Magos de los instrumentos pequeños como la armónica y el ukelele, los temas de Magnetic Fields tienden a ser composiciones delicadas, a veces enfrascadas en menos de tres minutos. Tiempo suficiente para que su líder le declare su amor/desamor eterno hacia una figura masculina –fondona, cana y calva- que por momentos parece surgir de un público imaginario, subir al escenario y fundirse con él en un abrazo indescifrable.

Merritt parece nadar en un océano de tristeza, y sin embargo se mantiene a flote aparentemente gracias a sus merecidas ínfulas de genio indie, que no bastan para vitaminar la música de los campos magnéticos.  Todos amamos a Stephin Merritt salvo dos personas: quien le tiene que amar y él mismo.  Mientras esto no cambie este autor del área de Nueva York no va a pasarse nunca al powerpop, y con 44 palos se cambia bien poco.

Este 2010 numerosos festivales cinematográficos de medio mundo han puesto en pantalla el documental Strange Powers, sobre Merritt y todo lo que le rodea, una película que promete bastante pero que hasta la fecha no ha podido verse aquí en España. “Soy fascinante, escribo música maravillosa”, declara un siempre reducido Stephin a un taxista de Nueva York.
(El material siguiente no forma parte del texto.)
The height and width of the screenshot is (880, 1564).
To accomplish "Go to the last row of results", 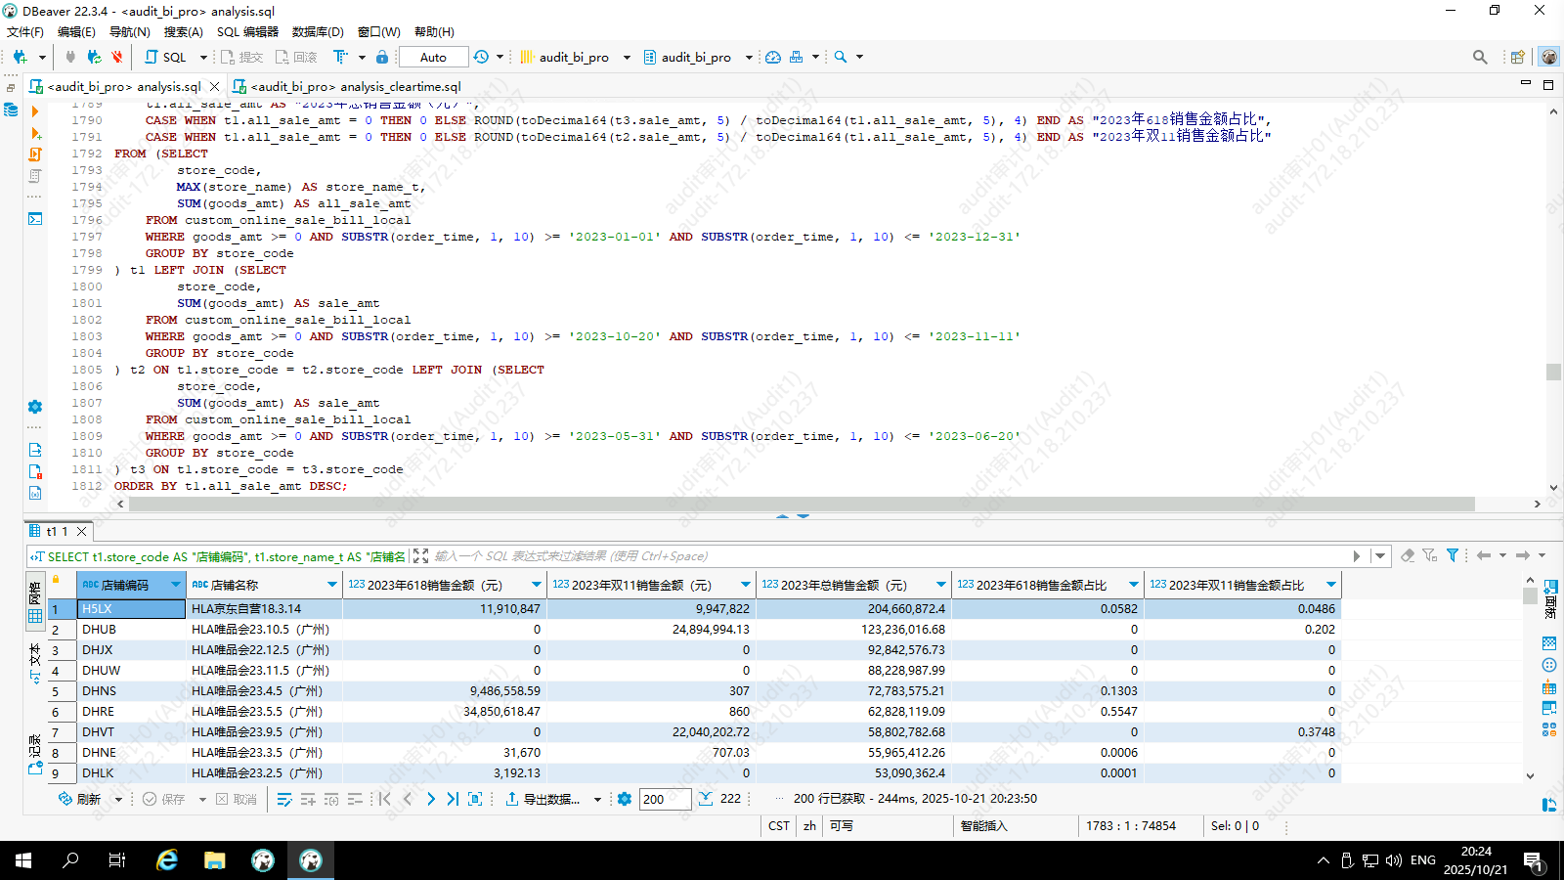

Qué cierto es aquello de que The Magnetic Fields son, para algunos, una banda icónica, pero para la mayoría siguen siendo unos completos desconocidos.  En efecto se trata de un grupo que aun con 20 años de lanzamientos musicales y conciertos a sus espaldas, nunca abandonarán lo subterráneo.  Lo dicho: Stephin no está hecho para todos.